In 1822, Beethoven had been sketching at a new quartet while he was working on the Missa Solemnis and had offered both works (the nearly completed Mass and the as yet unfinished if unbegun quartet) to one of his publishers, C.F. Peters, who accepted the Mass but turned down the quartet, saying they were more interested in, say, piano trios or piano quartets. Besides, they had enough “beautiful quartets” by Ludwig Spohr, Bernhard Romberg and Pierre Rodé (how many of you have heard any quartets by either of these composer recently? Anyone? Bueller?)

So Beethoven put the quartet aside and resumed work on the Mass (he had finished the first draft).

Then, in late November, 1822, a Russian prince from St. Petersburg who had lived in Vienna and was quite familiar with Beethoven’s music, sent him a letter hoping to commission from him one, two or three string quartets. Beethoven immediately sent off a letter to a student of his then in London to look around and see if there was the possibility of “selling quartets” there which, it turned out, was answered in the affirmative. He also pursued other arrangements with another publisher, meaning he could write something for Prince Galitsin who would pay for its being composed, and then make additional money from publishers in England, Germany and Vienna.

They argued about fees, the publishers feeling Beethoven’s asking price too steep, though the Prince was willing to pay whatever Beethoven wanted. The only problem was, in early 1823, Beethoven had other projects still in the fire that needed to be completed first: the Mass, the 9th Symphony, the Diabelli Variations – all vast works – and that only after the May 1824 concert which saw the symphony’s premiere would he be able to turn his attention to the new quartets.

This request from Galitsin almost didn’t come about.

Having heard Carl Maria von Weber’s new opera, Der Freischütz, he thought perhaps he would contact Weber for his newest commissioning project. Galitsin was then 27 years old, a talented amateur cellist married to a talented amateur pianist. He employed his own string quartet (of which he was the cellist).

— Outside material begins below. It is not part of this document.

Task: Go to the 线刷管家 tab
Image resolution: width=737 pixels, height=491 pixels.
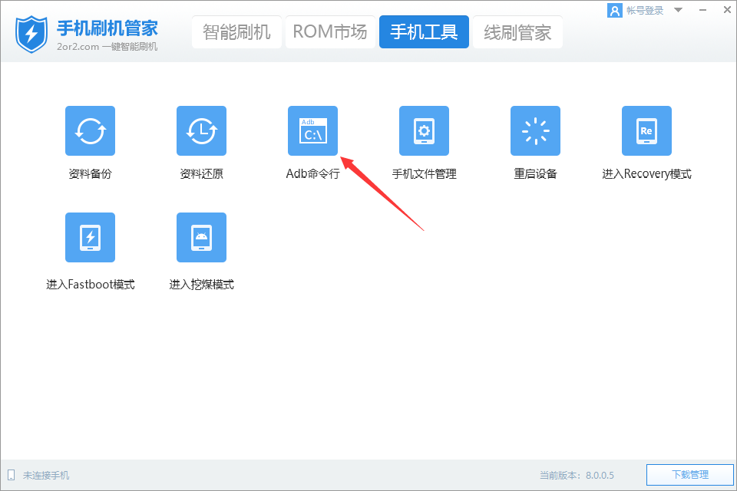Action: coord(517,32)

But when he announced he thought about commissioning Weber, the violist in his quartet, himself a composer, advised against it and said he should contact Beethoven instead.

Now, Beethoven may have already had a quartet on a back burner – he always had new works on numerous back burners but didn’t always complete them (an opera based on Macbeth at least provided some ideas for his “Ghost” Trio, for instance). Without a possible performance outlet, would Beethoven have spent the time and effort on a quartet for the sake of writing another quartet? And would he have written, as it turned out, five of them?

He picked up his discarded quartet sketches again before he completed the 9th Symphony, put them away again. He had initially proposed completing the first quartet by March of 1823 but then put Galitsin off with more delays and excuses that the prince probably feared he would never see his quartets.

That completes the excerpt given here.